With a twist it was fixed, with a twist, a life was saved. Mostly, however, that twist powered her through an extra class or book. There was so much to do. There was so much to learn. 

Professor Dumbledore had seen her hunger for knowledge and the truth in her desire to better herself. He had gotten permission from the Department of Mysteries himself for her time turner. Professor McGonagall appeared to have had some reservations in her presentation of it, but Hermione swore she would use it dutifully. And so she had. 

By the end of her third year, she had completed eleven classes and she should have added 160 hours to her life. That was less than a week. Truthfully, it should have been barely noticeable. Nights had crept up on her though. Ambitions of better cited and more thoroughly researched work drove sleep from her mind. Evenings brewing in abandoned classrooms doubled over late nights in the library studying. A twist always seemed to allow her the ability to catch up. 
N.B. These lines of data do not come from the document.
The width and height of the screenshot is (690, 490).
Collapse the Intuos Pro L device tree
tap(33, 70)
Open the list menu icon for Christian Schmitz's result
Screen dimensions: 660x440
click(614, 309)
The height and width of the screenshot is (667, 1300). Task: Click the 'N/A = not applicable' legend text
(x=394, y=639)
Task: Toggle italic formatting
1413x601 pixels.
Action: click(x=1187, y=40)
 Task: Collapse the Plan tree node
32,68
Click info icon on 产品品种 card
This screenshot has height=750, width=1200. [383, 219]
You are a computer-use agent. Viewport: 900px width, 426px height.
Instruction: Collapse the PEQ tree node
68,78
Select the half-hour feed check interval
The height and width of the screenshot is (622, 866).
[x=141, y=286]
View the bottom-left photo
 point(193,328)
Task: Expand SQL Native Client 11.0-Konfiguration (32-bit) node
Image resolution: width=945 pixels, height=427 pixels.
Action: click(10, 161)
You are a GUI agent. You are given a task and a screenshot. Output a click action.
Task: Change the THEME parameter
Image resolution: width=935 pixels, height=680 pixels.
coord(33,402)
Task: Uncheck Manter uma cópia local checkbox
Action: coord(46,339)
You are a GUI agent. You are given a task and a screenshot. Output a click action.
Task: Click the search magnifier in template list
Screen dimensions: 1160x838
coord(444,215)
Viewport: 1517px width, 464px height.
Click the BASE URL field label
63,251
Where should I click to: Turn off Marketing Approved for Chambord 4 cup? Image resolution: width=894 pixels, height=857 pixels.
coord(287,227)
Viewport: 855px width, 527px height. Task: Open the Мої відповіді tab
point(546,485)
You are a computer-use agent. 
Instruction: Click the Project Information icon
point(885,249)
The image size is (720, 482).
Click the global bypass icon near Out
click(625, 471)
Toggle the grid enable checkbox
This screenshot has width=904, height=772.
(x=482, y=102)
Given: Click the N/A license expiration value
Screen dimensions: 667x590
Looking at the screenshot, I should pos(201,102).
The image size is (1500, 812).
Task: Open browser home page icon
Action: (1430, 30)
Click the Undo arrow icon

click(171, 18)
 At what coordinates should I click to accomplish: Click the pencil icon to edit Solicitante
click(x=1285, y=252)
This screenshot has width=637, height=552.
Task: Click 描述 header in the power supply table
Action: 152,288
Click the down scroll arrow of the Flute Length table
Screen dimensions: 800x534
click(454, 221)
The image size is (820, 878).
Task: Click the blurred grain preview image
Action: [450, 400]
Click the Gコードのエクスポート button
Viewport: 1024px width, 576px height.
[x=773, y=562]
This quickly became most nights, however. An early morning twist brought the night back, and with it an empty castle. Abandoned classrooms and secluded corners of the library afforded practice spaces that not even Peeves would think to disturb. With this twist, Hermione could spend the night with Hogwarts, trailing her fingers along the walls as she sought that seclusion. They awoke together, filtering the morning sun through lead glass windows and equally leaden thoughts. 

Hermione was as diligent in her documentation as she was in her citations. Every twist was marked in a small brown book. The date, time, starting point, what she had been doing, and what she would be doing were faithfully recorded to avoid “crossing streams.” That joke always made her chuckle to herself. Her father would have laughed as well if she could have told her parents about her little habit. That was simply out of the question. Book and attached retractable pencil were shrunk and placed on a shorter chain. Secrets are best worn close to the heart. 

By the end of her third year, she found herself closer to fifteen than she should have been.


	2. Muggle Magic

Chapter 2

The summer had been different. Hermione had dutifully returned her time turner to Professor Dumbledore at the end of the year. She had been caught up in the chaos of Sirius Black’s escape, Professor Lupin’s truth and the revelation that Scabbers was Peter Pettigrew. Overwhelmed, she had removed the chain without a second glance. 

Hermione had compromised with her parents and spent the first two weeks of the summer with them. Truly, she missed her home, her parents. It had been well over a year since she had seen them at this point. She missed their love and the attention afforded an only child. In a way, she even missed doing things the muggle way. 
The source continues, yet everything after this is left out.